Portal Telemedicina: AI-assisted healthcare blossoms in the Amazon rainforest

About Portal Telemedicina

Portal Telemedicina is a digital healthcare company that provides reliable, fast, and low-cost diagnostics to over two hundred cities in Brazil and Africa by allowing doctors to diagnose online. With innovative communication protocols and AI automation, Portal's solution enables interoperability across systems by connecting and acquiring data straight from medical devices.

Industries: Healthcare
Location: Brazil

A Brazilian startup is providing healthcare to over 30 million patients using IoT telemetry and an AI-assisted diagnosis platform that runs in the cloud.

Google Cloud Results

  • Integrates Cloud ML Engine and TensorFlow to increase diagnostic prediction from 65% to 95% accuracy
  • Creates an IoT gateway to the cloud for diagnostic devices using Cloud SDK and Cloud Storage
  • Processes 500,000 exam diagnostics in approximately 2 seconds using GCP
  • Leverages HIPAA compliance on GCP to help compete securely in the healthcare space

Reduces deployment time from 2 weeks to 30 minutes

Portal Telemedicina is delivering healthcare to millions of people with an AI-assisted diagnostic service solution. The Brazil-based firm began in São Paulo with two trucks and three nurses on a grant to provide rudimentary checkups to patients. Today, five years later, Portal Telemedicina uses Google Cloud Platform (GCP) to help hospitals and clinics serve over 33 million patients in 280 cities in Brazil and Angola.

A B2B model, the firm partners with healthcare providers including government agencies to provide responsive and reliable same-day diagnoses for patients, especially those residing in underserved areas throughout the Amazon rainforest.

Taming a fragmented ecosystem

To bring healthcare to these communities, the firm faced a daunting challenge. Medical device outputs such as electrocardiograms, electroencephalograms, x-rays, CT scans, and MRIs include images and data that are diverse and proprietary.
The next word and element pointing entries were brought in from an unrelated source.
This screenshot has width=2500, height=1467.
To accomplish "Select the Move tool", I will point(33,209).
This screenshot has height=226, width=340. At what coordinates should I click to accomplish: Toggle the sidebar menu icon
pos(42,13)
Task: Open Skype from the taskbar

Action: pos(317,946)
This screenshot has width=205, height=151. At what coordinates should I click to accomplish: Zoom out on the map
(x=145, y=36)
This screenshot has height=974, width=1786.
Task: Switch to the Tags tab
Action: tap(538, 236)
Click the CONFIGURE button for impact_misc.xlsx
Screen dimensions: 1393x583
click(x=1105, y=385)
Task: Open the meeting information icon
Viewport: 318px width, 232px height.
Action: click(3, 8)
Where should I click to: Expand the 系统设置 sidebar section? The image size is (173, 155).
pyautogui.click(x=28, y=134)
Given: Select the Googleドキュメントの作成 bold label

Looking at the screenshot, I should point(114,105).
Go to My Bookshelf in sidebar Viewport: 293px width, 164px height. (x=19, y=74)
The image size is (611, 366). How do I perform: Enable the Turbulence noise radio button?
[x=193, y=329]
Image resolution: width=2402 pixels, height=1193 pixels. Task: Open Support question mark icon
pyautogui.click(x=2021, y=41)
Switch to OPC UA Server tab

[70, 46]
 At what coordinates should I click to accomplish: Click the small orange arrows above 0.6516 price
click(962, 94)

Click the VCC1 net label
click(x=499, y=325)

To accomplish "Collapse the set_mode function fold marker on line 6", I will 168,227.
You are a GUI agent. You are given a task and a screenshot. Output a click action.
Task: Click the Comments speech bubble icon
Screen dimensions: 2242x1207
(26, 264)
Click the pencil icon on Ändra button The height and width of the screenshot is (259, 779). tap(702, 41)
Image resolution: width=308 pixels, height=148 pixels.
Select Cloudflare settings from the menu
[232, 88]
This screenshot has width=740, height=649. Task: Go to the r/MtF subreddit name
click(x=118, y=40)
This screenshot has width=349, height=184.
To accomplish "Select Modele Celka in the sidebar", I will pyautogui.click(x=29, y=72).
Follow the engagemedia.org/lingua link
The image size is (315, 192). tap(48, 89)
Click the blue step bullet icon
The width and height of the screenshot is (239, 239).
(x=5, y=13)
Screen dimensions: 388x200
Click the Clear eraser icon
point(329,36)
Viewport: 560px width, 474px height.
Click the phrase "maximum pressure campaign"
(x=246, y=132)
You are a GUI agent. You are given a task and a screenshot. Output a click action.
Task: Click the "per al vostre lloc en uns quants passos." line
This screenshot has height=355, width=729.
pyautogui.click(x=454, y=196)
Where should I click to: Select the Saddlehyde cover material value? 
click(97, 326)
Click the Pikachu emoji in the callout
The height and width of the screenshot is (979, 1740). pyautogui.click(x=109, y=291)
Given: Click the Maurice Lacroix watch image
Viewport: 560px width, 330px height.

Tracking and sorting examination results from multiple devices per patient became a processing bottleneck for the firm's technicians and medical team. "Taming this fragmented ecosystem of devices and data was crucial to large scale adoption of our solution," says Portal Telemedicina CEO Rafael Figueroa.

Using multiple Internet of Things (IoT) R&D grants, including from the Brazilian Science Ministry, the firm focused on integrating devices into a coherent framework that was both uniform and compatible with the electronic health records in use by hospitals. Rafael's team developed drivers and data handlers to extract information from the proprietary devices. The solution merges this data with patient exam histories and then makes it available to a custom-built web app used by doctors, nurses, and technicians.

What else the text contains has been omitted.